**TO DO**
Pull out each line of the material below that contains the string "header".

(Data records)

━━━━━━━━━━━━━━━━━━━━

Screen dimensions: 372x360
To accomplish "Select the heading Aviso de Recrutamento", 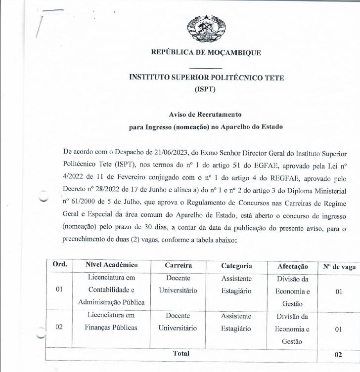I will (206, 115).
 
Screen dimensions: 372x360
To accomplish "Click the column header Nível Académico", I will (111, 265).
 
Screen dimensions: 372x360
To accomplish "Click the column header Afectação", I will (292, 266).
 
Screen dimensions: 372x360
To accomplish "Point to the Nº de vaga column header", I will (339, 266).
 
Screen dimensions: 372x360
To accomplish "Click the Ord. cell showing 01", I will (59, 289).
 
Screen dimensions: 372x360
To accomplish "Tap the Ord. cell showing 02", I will (59, 328).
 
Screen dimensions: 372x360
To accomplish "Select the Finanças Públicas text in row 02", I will (111, 328).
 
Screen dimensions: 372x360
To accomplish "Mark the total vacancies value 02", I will (339, 354).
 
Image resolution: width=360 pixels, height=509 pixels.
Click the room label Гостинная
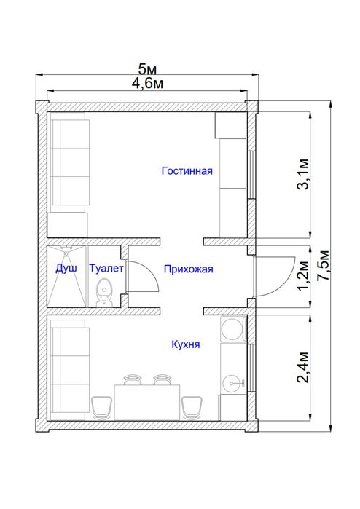pyautogui.click(x=187, y=171)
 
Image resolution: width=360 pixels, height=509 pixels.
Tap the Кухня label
pyautogui.click(x=186, y=344)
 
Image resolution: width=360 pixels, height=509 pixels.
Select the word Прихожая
pyautogui.click(x=188, y=269)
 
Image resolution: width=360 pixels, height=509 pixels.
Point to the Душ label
pyautogui.click(x=66, y=268)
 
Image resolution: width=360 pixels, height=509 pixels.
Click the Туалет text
pyautogui.click(x=106, y=268)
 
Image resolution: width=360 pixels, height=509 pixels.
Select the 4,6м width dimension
pyautogui.click(x=147, y=83)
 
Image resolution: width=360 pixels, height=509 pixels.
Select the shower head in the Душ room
pyautogui.click(x=66, y=250)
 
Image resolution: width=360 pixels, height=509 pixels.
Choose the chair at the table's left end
pyautogui.click(x=101, y=406)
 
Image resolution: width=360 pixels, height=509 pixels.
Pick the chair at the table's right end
pyautogui.click(x=192, y=406)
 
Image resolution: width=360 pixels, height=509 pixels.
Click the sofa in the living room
pyautogui.click(x=69, y=164)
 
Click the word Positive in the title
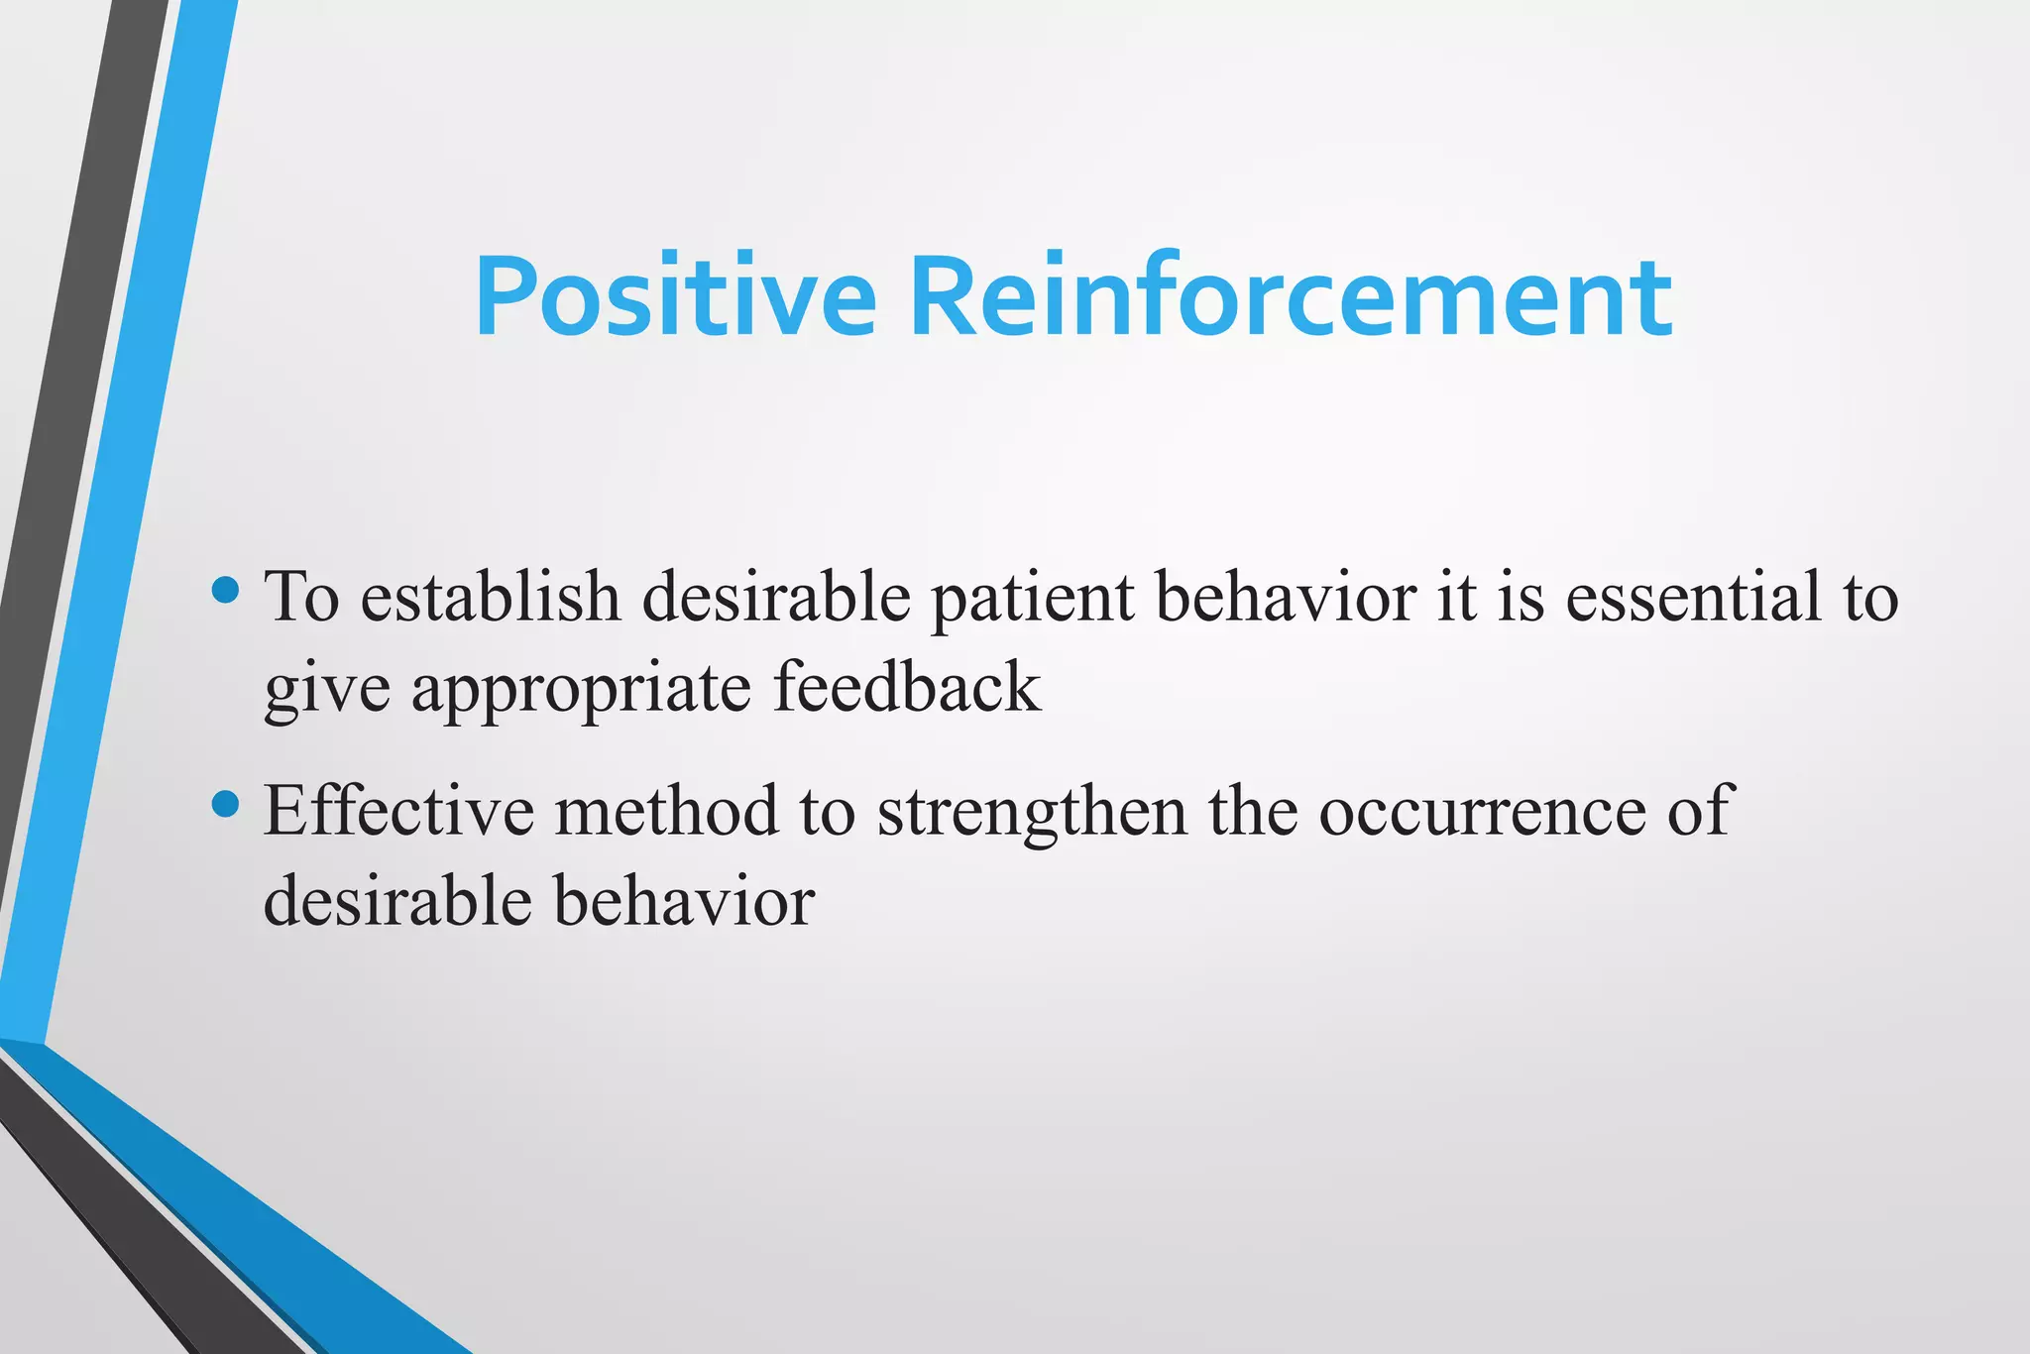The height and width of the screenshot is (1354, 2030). pos(675,298)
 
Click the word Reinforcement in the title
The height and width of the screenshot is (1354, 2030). pos(1291,298)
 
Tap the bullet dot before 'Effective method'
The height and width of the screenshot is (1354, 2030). pos(226,804)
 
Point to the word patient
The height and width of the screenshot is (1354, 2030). pos(1032,600)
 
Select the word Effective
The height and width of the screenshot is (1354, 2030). pos(398,810)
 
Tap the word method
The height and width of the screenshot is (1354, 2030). pos(666,810)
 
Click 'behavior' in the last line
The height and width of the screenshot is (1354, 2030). pos(684,901)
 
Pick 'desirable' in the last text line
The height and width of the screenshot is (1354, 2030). pos(396,901)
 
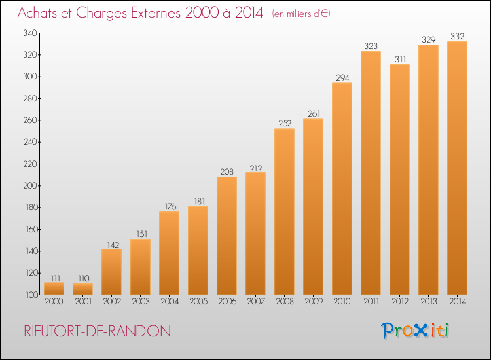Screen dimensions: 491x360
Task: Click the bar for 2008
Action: coord(284,211)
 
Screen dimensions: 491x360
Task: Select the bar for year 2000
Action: coord(54,288)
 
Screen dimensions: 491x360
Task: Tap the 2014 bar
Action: coord(457,168)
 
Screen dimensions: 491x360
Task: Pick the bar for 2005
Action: coord(198,251)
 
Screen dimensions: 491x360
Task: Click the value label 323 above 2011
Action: coord(371,46)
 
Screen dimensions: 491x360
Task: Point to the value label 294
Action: coord(342,78)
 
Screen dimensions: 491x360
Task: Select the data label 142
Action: coord(113,245)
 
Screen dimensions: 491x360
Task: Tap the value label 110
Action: coord(84,278)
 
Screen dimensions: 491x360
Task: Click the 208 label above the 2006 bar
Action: coord(227,172)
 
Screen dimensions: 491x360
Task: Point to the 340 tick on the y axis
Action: coord(30,33)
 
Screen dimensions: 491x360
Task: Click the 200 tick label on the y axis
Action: coord(30,186)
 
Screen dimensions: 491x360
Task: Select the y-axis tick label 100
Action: coord(31,295)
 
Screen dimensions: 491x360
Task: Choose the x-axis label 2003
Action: coord(141,302)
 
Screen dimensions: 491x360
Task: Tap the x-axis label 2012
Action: coord(400,302)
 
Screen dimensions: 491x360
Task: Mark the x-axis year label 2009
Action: coord(314,302)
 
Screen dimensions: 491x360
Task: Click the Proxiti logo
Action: coord(415,331)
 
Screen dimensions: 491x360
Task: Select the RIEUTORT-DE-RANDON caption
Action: coord(98,331)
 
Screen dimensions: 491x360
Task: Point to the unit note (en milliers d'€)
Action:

━━━━━━━━━━━━━━━━━━━━

**EXERCISE OUTPUT**
To accomplish "Click the column header Nível Académico", I will (111, 265).
To accomplish "Click the column header Afectação", I will (292, 266).
To accomplish "Point to the Nº de vaga column header", I will (339, 266).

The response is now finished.